What is needed: The range to repeat runs from the line with "Given: Open ren-jimpo commit ce91b57 card" to the last line below, both ends included; give it exactly and without pictures.

=== Begin Enclosure ===

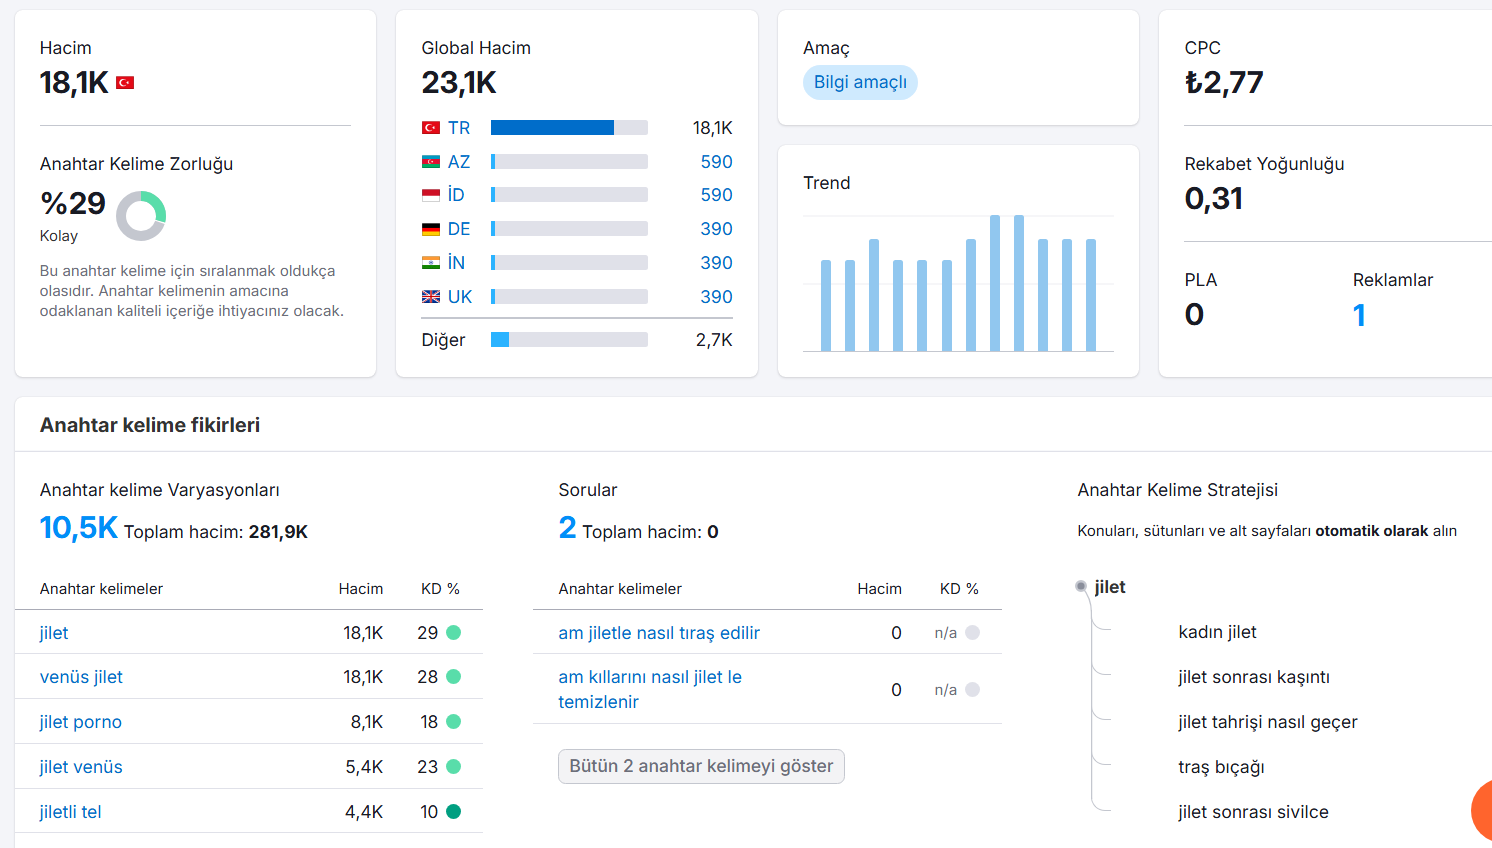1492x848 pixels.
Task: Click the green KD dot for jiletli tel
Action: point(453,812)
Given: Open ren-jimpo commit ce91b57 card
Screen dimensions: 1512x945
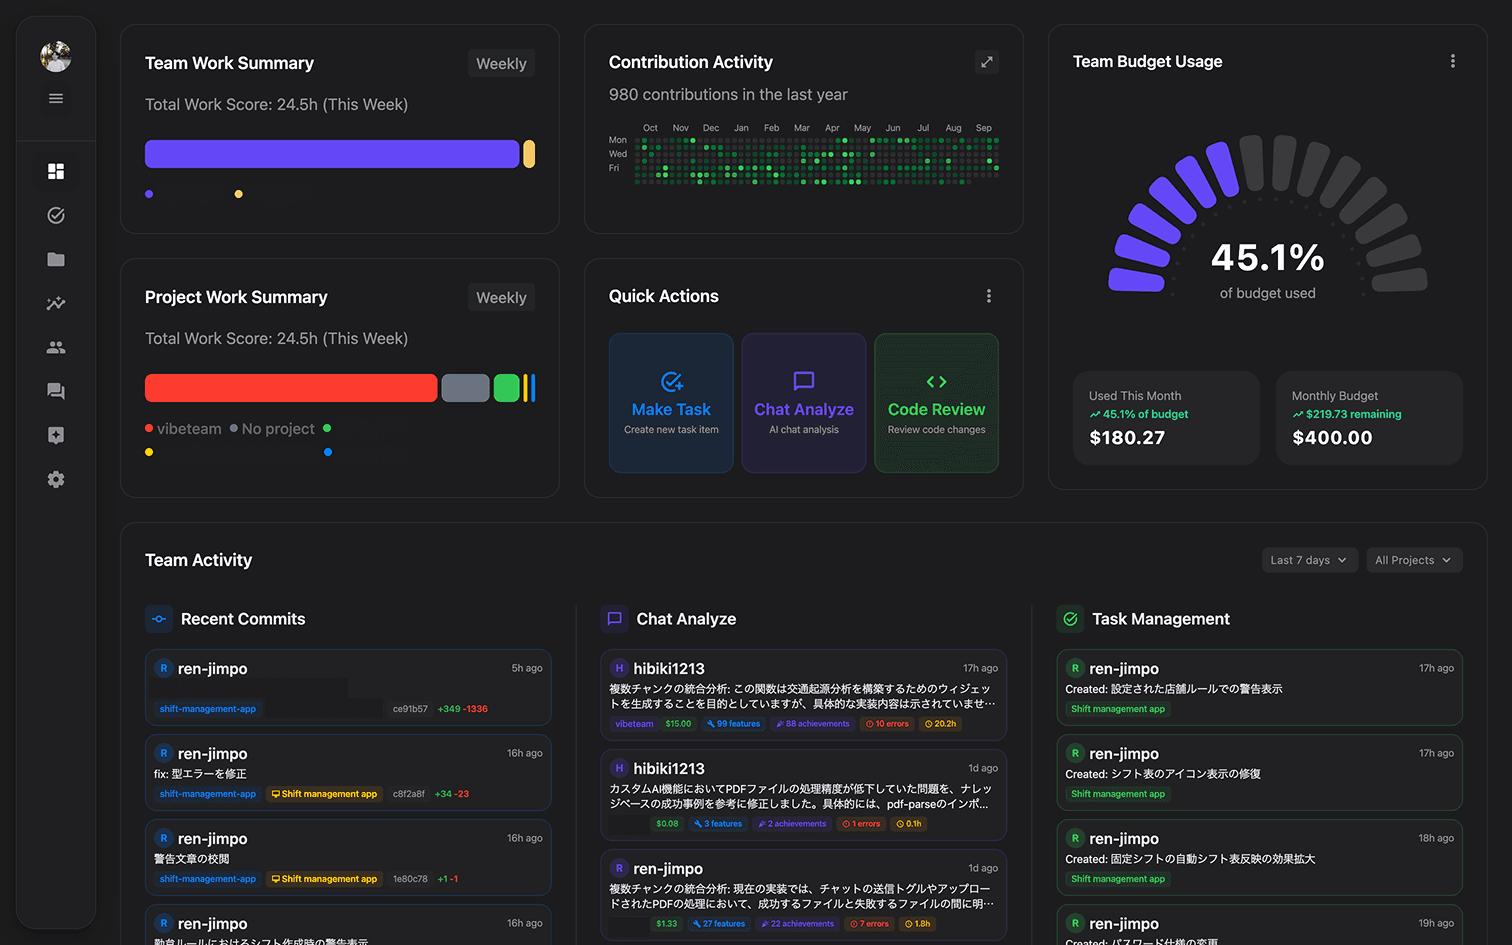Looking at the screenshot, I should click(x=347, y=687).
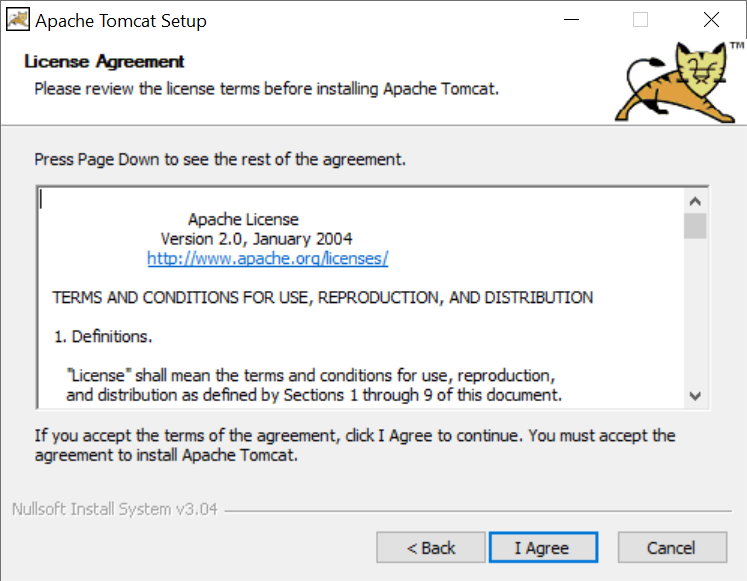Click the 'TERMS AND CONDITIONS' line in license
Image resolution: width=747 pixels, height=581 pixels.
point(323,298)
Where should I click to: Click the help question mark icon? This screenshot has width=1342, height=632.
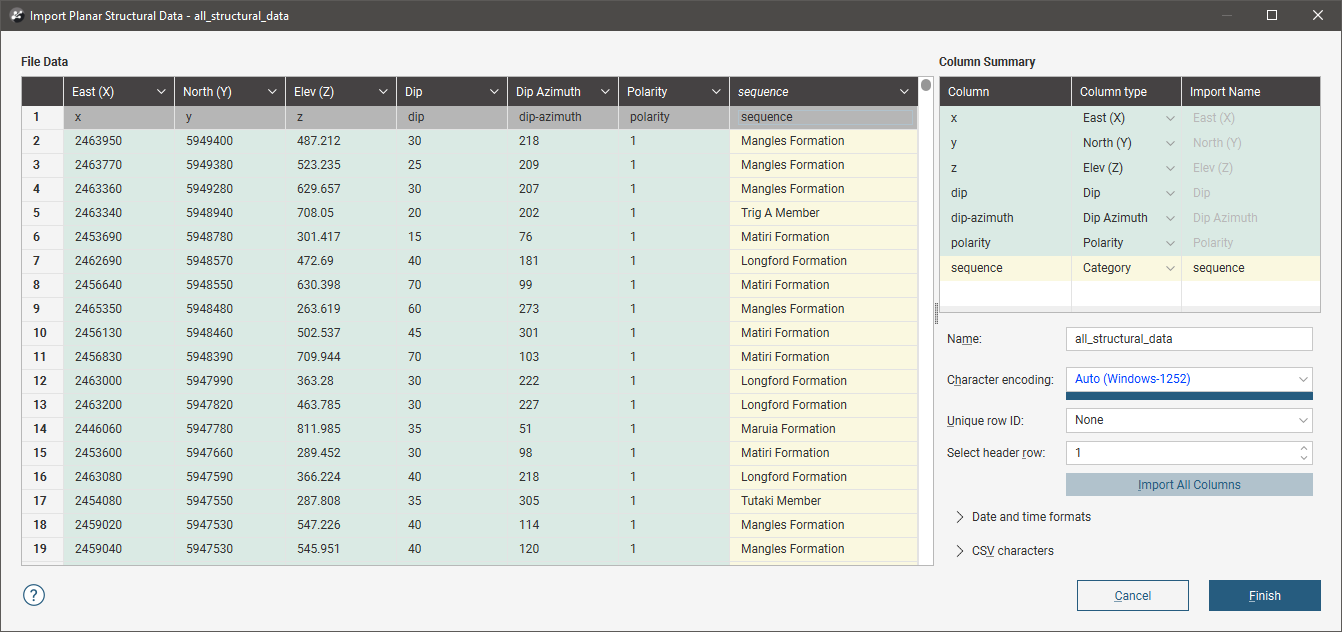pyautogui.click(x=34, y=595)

=== End Enclosure ===

Task output:
Given: Open ren-jimpo commit ce91b57 card
Screen dimensions: 1512x945
Looking at the screenshot, I should click(x=347, y=687).
Click the 'TERMS AND CONDITIONS' line in license
Image resolution: width=747 pixels, height=581 pixels.
point(323,298)
Where should I click to: Click the help question mark icon? This screenshot has width=1342, height=632.
pyautogui.click(x=34, y=595)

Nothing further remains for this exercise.